The Federal Government is reportedly contemplating a uniform approach to garbage collection in a bid to meet National Waste Policy Action Plan targets.

Under the plan, reported in The Australian newspaper on 20 February, a national food and garden organics (FOGO) collection service would be implemented to cut greenhouse gas emissions, reduce waste volumes sent to landfills, and produce compost.

The newspaper quoted Federal Environment Minister Sussan Ley as saying states and local governments had to harmonise waste collection.

“If you drive from western Sydney to the eastern suburbs, you go through five different bin collection regimes,” she said.

“As far as I’m concerned, we really should have one.”

The paper said Ms Ley is “a long-time supporter” of the FOGO collection system since it was implemented in her NSW hometown of Albury in 2014.

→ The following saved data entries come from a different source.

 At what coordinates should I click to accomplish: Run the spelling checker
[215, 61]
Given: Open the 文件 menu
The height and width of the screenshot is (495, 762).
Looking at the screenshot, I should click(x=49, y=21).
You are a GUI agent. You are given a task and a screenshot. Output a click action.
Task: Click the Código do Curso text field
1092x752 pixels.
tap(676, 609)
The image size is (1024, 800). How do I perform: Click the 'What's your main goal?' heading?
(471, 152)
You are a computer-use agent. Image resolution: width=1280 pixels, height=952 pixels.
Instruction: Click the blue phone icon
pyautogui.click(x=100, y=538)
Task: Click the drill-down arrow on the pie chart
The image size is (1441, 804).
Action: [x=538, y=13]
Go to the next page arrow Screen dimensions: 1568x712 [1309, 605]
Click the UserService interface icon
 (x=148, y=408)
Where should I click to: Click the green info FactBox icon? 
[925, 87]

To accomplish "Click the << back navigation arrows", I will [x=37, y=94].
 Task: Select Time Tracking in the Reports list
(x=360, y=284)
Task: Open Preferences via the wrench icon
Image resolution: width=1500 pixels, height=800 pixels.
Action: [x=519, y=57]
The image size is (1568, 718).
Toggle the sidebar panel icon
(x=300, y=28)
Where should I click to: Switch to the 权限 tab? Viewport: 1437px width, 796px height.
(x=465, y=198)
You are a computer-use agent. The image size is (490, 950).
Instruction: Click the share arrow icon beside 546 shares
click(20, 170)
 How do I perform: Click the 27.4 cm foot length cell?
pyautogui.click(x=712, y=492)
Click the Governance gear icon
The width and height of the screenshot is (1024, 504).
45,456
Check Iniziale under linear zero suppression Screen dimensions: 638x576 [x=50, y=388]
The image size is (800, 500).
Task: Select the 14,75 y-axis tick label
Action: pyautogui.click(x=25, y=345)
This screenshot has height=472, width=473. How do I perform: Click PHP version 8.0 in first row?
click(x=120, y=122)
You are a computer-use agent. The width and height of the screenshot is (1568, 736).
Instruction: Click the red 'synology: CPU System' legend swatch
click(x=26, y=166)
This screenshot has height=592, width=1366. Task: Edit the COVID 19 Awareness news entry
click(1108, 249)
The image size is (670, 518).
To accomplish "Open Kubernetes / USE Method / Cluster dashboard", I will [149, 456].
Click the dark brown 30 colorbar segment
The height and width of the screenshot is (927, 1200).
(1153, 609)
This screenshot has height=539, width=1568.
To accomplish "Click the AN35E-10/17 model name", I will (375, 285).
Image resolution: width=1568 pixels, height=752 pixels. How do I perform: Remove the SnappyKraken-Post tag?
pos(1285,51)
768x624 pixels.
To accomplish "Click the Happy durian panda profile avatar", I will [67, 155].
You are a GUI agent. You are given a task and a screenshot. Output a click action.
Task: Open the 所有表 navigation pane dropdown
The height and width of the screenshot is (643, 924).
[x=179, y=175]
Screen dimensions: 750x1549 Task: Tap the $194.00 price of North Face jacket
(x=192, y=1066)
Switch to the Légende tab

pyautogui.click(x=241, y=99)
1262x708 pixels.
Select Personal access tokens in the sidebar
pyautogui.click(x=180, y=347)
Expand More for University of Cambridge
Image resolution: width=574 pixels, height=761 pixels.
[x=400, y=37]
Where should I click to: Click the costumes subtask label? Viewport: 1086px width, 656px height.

“There is a huge opportunity to have such a win-win,” she said.

“You use the food waste, you turn it into compost, you improve the quality of your soil, you sequester more carbon in that soil … but the most exciting thing I can say as a farmer is you get more productive soil, so you can grow more in the soil that you have.”

Households account for a third of Australia’s food waste, throwing away 3.1 million tonnes of edible food each year.

“There’s probably at least a quarter of the food waste stream between your fridge and your bin, and  consumers need to act on that, so part of this is consumer education,” Ms Ley told the newspaper.

Since the FOGO program was implemented in shires around Albury in 2014, more than 128,000 tonnes of organic material has been collected and composted.

There are currently 223 local governments across Australia with either FOGO pickups or GO collections.

All states and territories have agreed to halve the amount of organic waste sent to landfill by 2030 under the National Waste Action plan, and many jurisdictions, as well as councils, have implemented incentives or programs like “Love Food Hate Waste” to reduce the volume of food waste going to landfill each year.